▶ [PROBLEM] Which lines of the records below contain the string "screenshot", with case matching? Extract each such line in full.

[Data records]

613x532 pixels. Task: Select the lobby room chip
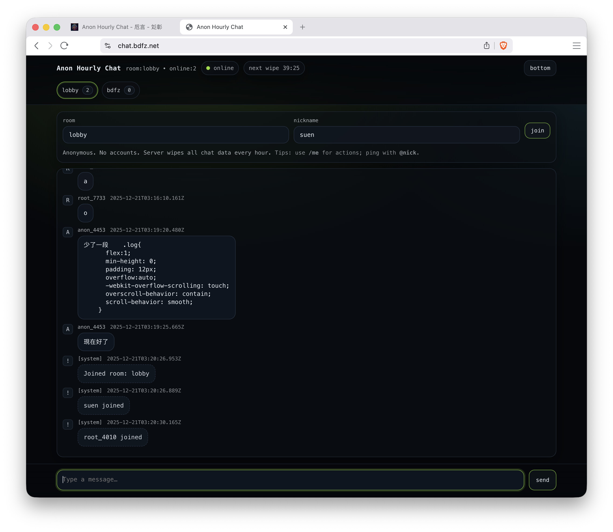tap(77, 90)

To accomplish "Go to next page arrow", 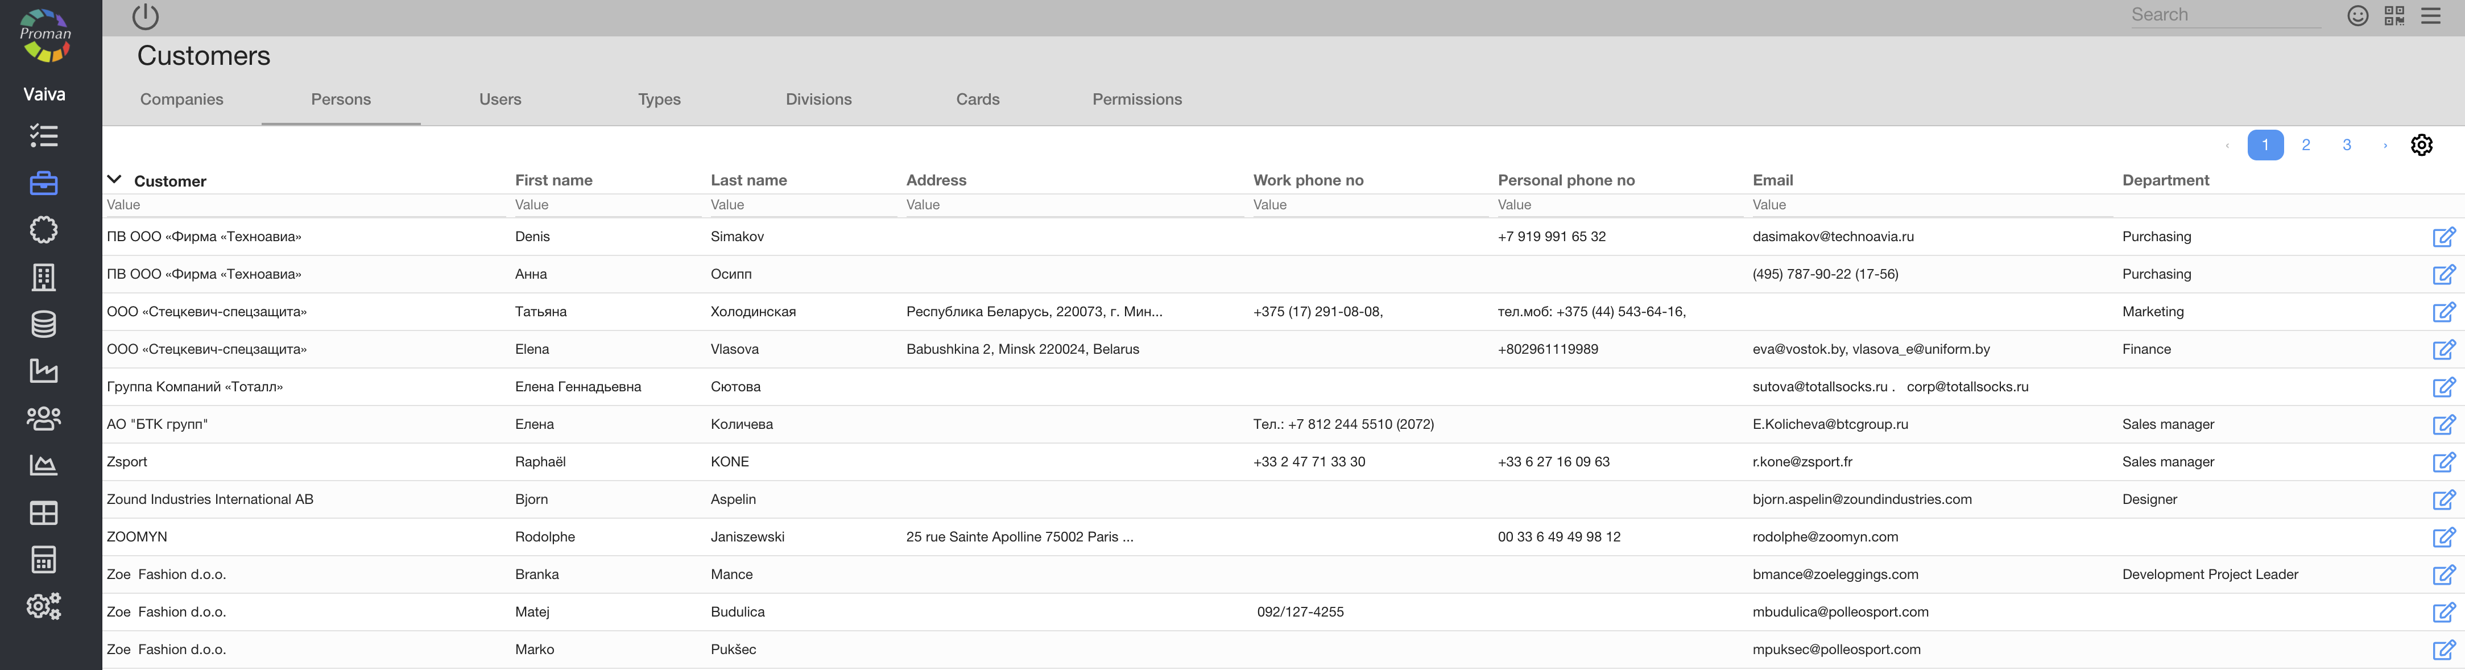I will [2385, 145].
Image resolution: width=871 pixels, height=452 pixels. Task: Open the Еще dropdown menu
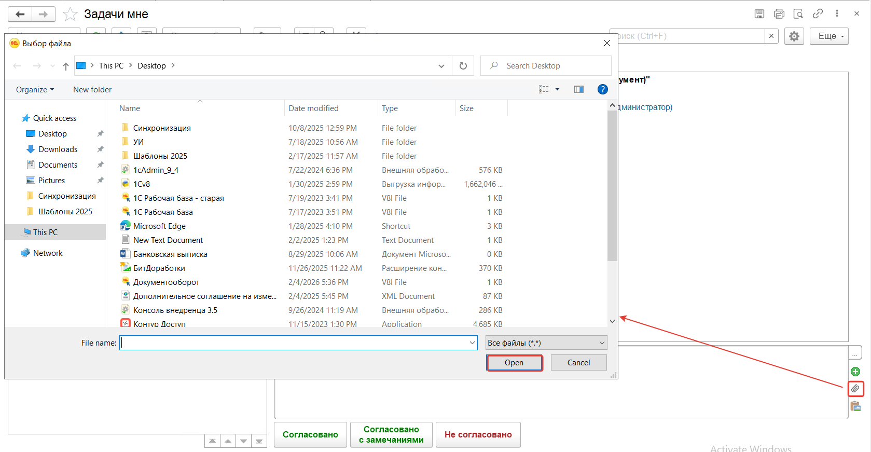tap(828, 36)
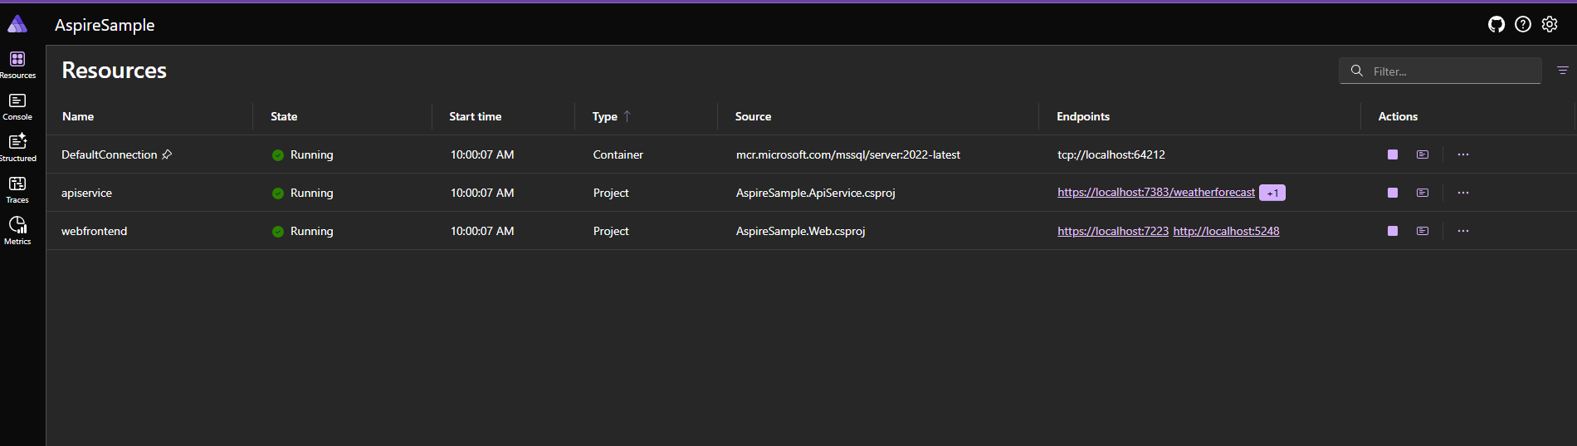Go to the Metrics page
The image size is (1577, 446).
[17, 232]
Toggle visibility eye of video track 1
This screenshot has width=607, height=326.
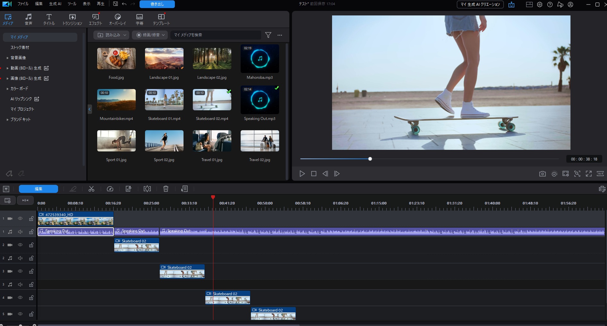[x=20, y=219]

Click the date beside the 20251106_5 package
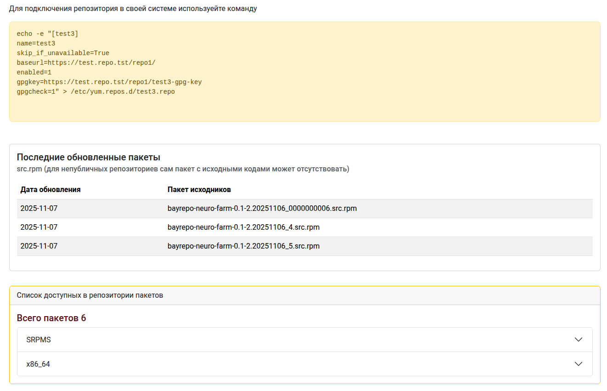(39, 246)
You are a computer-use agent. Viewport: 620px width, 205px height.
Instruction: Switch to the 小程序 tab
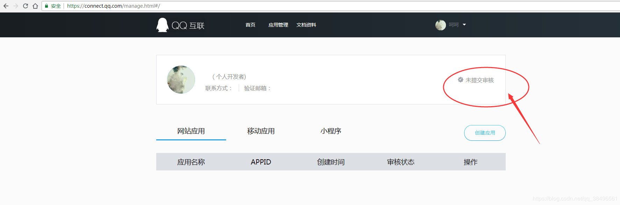pos(331,131)
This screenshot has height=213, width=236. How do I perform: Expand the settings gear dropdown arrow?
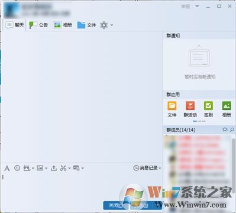[112, 25]
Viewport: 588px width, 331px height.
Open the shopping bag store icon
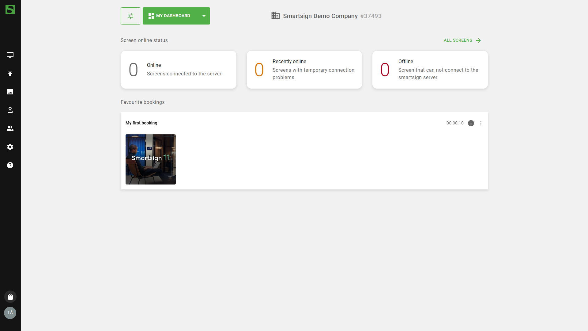tap(10, 297)
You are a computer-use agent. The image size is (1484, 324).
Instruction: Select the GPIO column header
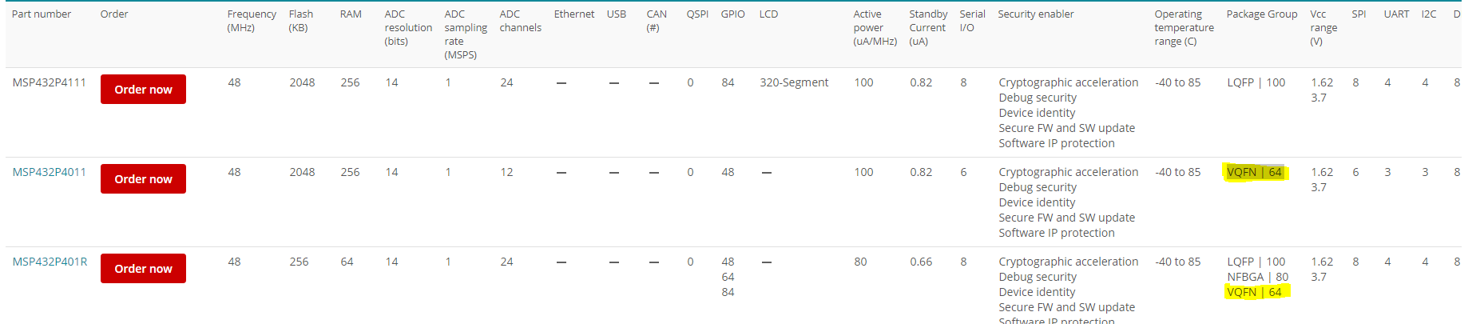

▶ [THE ANSWER]
This screenshot has width=607, height=326.
This screenshot has height=213, width=236. How do I perform: Expand the settings gear dropdown arrow?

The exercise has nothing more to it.